++++ SUPPLIED PASSAGE

Muhammad Zulqarnaen bin Suzliman (born 29 March 1998) is a Singaporean professional footballer who plays as a full-back for Singapore Premier League club Lion City Sailors and the Singapore national team.

Club career

Young Lions
Zulqarnaen made his professional debut for Young Lions in a 2-0 Singapore Premier League loss to Geylang International FC on 25 February 2016.

Lion City Sailors

2021–2022: Loan to Police SA and Young Lions
Zulqarnaen signed for the Lion City Sailors in 2020. Zulqarnaen was loaned to Young Lions following his national service commitments.

2022 season
Zulqarnaen returned to his parent club Lion City Sailors from Young Lions on 11 June 2022 after completing his national service.

International career
Zulqarnaen made his professional debut for the Singapore national football team in a friendly 2-0 win over Fiji on 19 September 2018.

Zulqarnaen made his AFF Championship debut in the 2018 campaign on 9 November, with a 1-0 win over Indonesia.

On 21 November, Zulqarnaen started and played 90 minutes in Singapore's 6-1 win over Timor Leste in the AFF Suzuki Cup.

Career statistics

Club

International

International caps

U22 International caps

U19 International caps

U16 International caps
He was called up to the National U16 team for the 2014 Asian Football Confederation (AFC) Under-16 Championship qualifiers.

++++++++
++++ SOURCE MATERIAL

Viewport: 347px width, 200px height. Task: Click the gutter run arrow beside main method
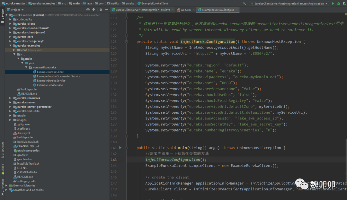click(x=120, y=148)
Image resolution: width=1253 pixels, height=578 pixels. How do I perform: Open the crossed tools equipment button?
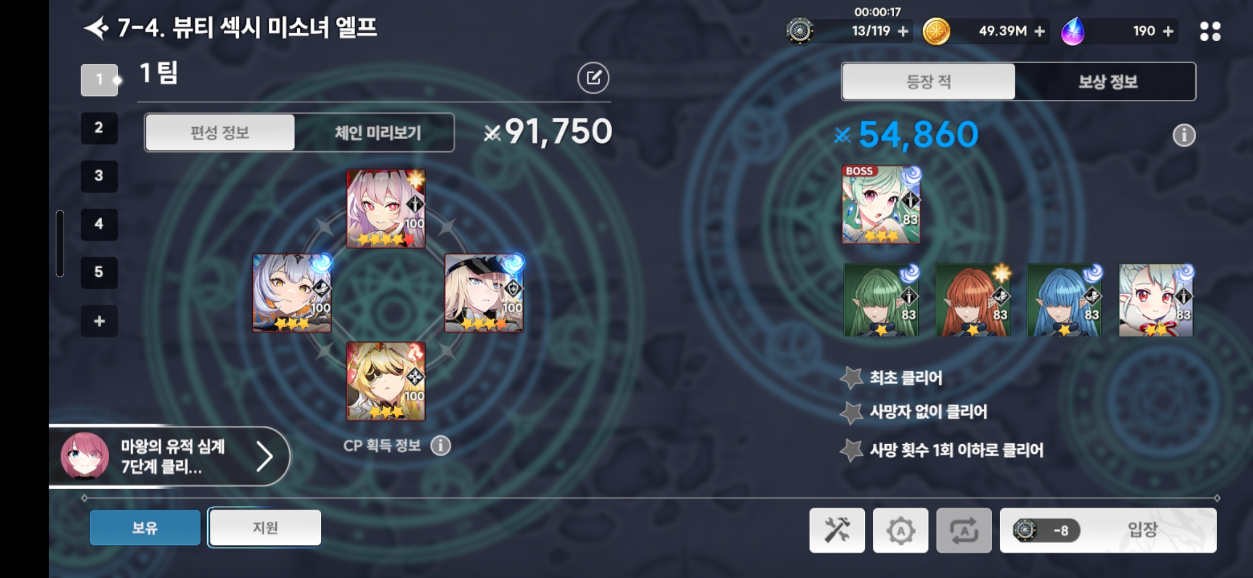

++++++++

[PROBLEM TO WORK ON]:
Answer these from the Zulqarnaen profile:
1. Against which club did Zulqarnaen make his professional debut for Young Lions?
2. On what date did he return to Lion City Sailors after completing his national service?
3. What was the score of Singapore's win over Timor Leste in the AFF Suzuki Cup?

[TASK RESPONSE]:
1. Geylang International FC
2. 11 June 2022
3. 6-1